For the ego to thrive, the true self must be put to sleep.  In the beginning the true self does this willingly thinking that the creation of ego and splitting the self saves the self.  When the true self is put to sleep the ego adopts the persona of the true self.  Its judgement and jealousy of others becomes true.  Its vanity and its shame become true.  The true self is mostly just awareness itself so when it sleeps there is no awareness that the ego is running the show.  As such, awareness of the ego is a sign that the true self is awakening.

Over time my ego created such an elaborate maze of illusion that coping with reality became difficult.  When this began to happen my true self began to stir in its sleep.  I would feel anxious and not know why.  I experienced a tightening sensation in my throat.  I became depressed.  Feelings in the body are always true.  They cannot be dishonest and always exist for a legitimate reason.  They are the way the true self communicates from its place of sleep while the ego is in charge.  It was this anxiety, physical discomfort and depression that set me on my journey to awaken my true self.

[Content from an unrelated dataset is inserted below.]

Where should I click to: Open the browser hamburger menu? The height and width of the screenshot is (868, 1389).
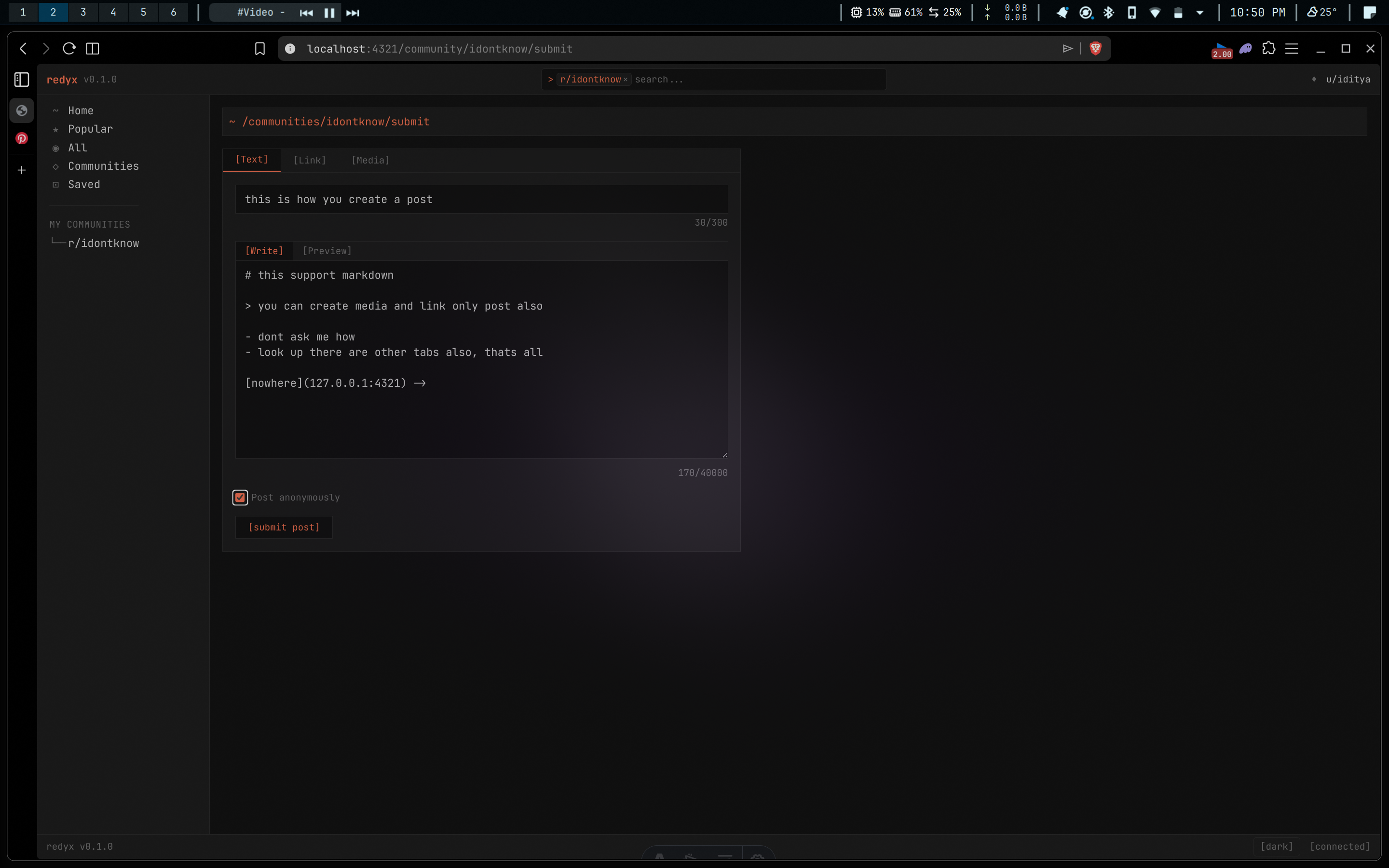pyautogui.click(x=1292, y=49)
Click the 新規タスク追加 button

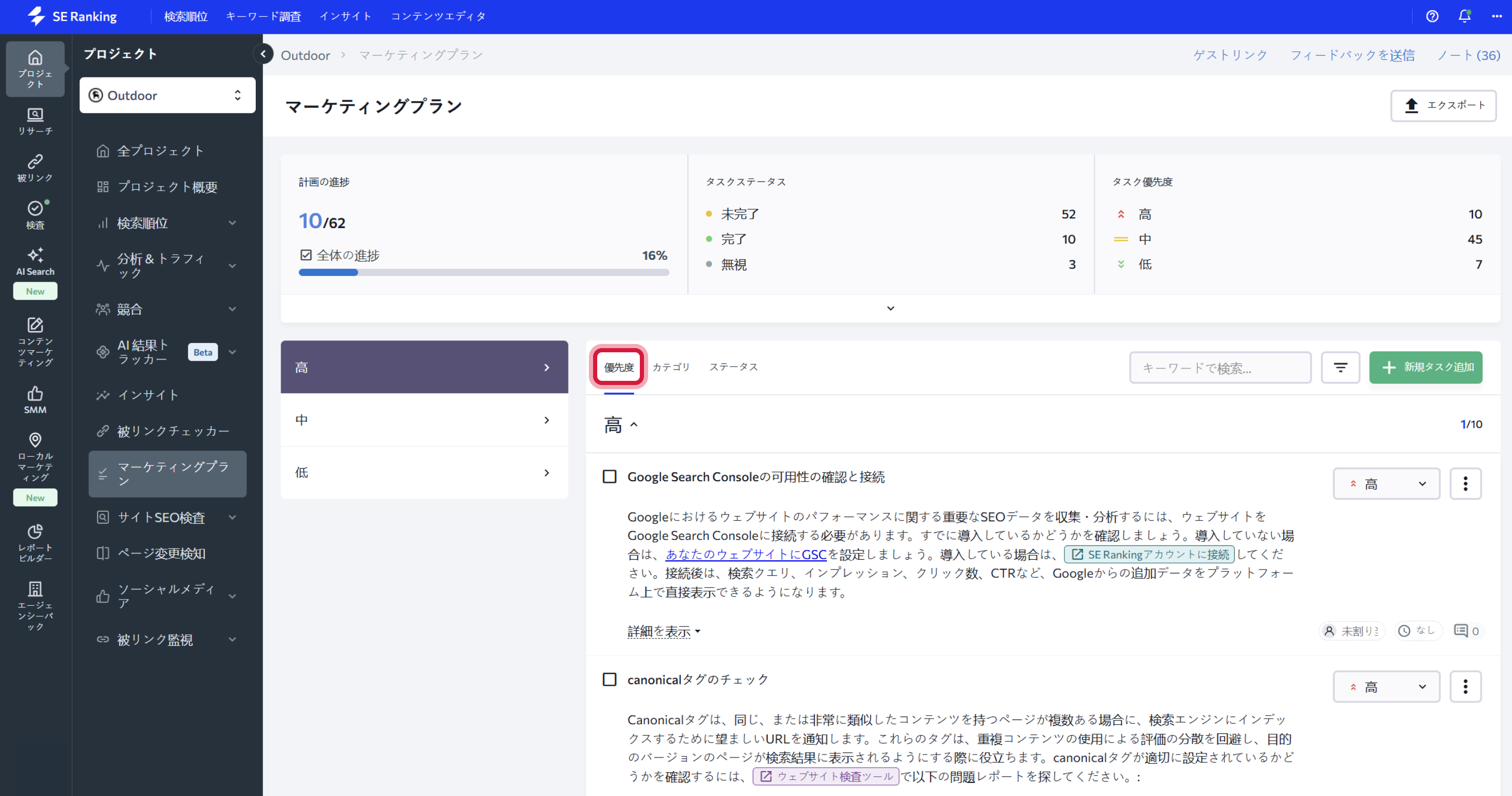pyautogui.click(x=1426, y=367)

If my ego came into existence through separation and illusion then overcoming the ego and awakening the true self is achieved by unity (letting go of separation) and truth.  I did this through Gestalt therapy (more on that in another post).  A little bit at a time my true self began to awaken and I saw the ego and its shame and judgment as entities separate from my self.  They are not who I really am.  They are not true.  Bringing awareness to the fact that shame is a feeling brought forth by a separate entity (my ego) gave me separation from the shame.  It was there, but rather than believe it I observe it.  Separation from separation is unity.